Neither could anyone else. But once Lyvonia Albert “Stump” Mitchell got past the surprise of hearing that his friend and colleague had been named head coach of the Washington Redskins, his next thoughts were not about an internship. He thought about a job - for himself.

Mitchell and Zorn had talked about the possibility of Mitchell coming to Washington when they were scouting together at the Senior Bowl and Zorn was under consideration by the Redskins for their open offensive coordinator position.

Zorn and Mitchell knew that, with the decision by Mike Holmgren to step down as coach of the Seahawks after the 2008 season and Jim Mora Jr. already tabbed as his replacement, they would all be looking for jobs soon.

Turns out that Jim Zorn, head coach, did have the pull necessary to bring Mitchell to Washington as his running backs coach (his official title is assistant head coach-running backs).

“Working with Jim for seven years, it was great to have the opportunity to come here and work with him,” Mitchell said.

Mitchell, 49, of Kingsland, Ga., is replacing a popular coach with an impressive resume as a player and coach in Earnest Byner, who, as a bonus, also is a former Redskins player.

But Mitchell has his own impressive bona fides.

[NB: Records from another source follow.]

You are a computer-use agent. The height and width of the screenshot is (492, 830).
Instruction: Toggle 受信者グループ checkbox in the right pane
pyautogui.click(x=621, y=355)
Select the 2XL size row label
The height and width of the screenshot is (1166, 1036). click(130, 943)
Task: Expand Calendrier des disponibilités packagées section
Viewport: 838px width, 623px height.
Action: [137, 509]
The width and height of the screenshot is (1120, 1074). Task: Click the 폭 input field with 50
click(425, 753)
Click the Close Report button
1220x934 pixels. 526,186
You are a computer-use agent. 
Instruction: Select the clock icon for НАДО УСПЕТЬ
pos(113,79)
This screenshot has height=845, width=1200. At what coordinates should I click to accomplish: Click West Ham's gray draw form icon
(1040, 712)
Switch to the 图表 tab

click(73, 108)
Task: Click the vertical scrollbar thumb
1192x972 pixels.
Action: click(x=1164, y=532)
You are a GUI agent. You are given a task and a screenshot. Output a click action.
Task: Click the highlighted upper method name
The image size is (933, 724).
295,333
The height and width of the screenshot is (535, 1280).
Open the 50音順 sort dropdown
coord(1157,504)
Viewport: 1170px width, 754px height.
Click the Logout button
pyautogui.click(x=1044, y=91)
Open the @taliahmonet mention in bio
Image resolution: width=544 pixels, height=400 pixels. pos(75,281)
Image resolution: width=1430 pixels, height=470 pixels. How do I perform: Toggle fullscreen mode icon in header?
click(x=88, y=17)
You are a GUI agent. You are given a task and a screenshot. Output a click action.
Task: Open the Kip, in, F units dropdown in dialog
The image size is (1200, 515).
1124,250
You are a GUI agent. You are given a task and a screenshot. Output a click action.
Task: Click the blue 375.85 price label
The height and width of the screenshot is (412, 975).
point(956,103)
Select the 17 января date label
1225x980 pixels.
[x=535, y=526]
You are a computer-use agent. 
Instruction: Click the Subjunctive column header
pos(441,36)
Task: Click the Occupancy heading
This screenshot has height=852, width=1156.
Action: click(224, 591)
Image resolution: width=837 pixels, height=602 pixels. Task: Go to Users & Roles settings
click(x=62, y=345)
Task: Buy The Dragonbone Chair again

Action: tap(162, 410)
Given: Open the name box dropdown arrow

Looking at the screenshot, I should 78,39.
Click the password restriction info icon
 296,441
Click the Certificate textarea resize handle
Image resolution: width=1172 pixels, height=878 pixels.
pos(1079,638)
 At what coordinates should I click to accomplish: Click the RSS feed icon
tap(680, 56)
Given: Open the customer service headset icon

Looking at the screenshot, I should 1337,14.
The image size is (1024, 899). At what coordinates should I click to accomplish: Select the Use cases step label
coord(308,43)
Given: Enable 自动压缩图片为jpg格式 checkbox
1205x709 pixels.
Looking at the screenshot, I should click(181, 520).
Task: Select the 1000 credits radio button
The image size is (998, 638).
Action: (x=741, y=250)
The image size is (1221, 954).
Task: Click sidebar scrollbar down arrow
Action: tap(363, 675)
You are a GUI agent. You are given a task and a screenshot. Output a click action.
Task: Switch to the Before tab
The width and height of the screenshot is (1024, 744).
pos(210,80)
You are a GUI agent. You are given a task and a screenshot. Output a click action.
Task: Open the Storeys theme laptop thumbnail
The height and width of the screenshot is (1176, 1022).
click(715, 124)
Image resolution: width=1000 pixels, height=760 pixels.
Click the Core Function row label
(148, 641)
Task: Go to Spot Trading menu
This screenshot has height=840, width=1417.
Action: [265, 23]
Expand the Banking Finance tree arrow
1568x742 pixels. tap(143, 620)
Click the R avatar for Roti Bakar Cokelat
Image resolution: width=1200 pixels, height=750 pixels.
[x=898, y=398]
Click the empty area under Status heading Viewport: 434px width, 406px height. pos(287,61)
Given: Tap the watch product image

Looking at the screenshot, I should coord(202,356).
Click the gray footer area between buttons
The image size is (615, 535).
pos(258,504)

He coached the Seahawks’ running backs for nine seasons and had a 1,000-yard rusher in each of his first seven seasons with the club - Ricky Watters and Shaun Alexander, who in 2005 led the NFL and set a franchise record with 1,880 yards rushing.

Mitchell has a solid playing record as well - he served as running back and return man for the Cardinals from 1981 to 1989. Mitchell rushed for 4,649 yards, with a 4.7-yard average and 32 rushing touchdowns. He also was effective catching passes out of the backfield and returning kickoffs and punts.

Mitchell ran back one punt for a touchdown in his nine-year career - the first time he ever touched the ball in a regular-season NFL game.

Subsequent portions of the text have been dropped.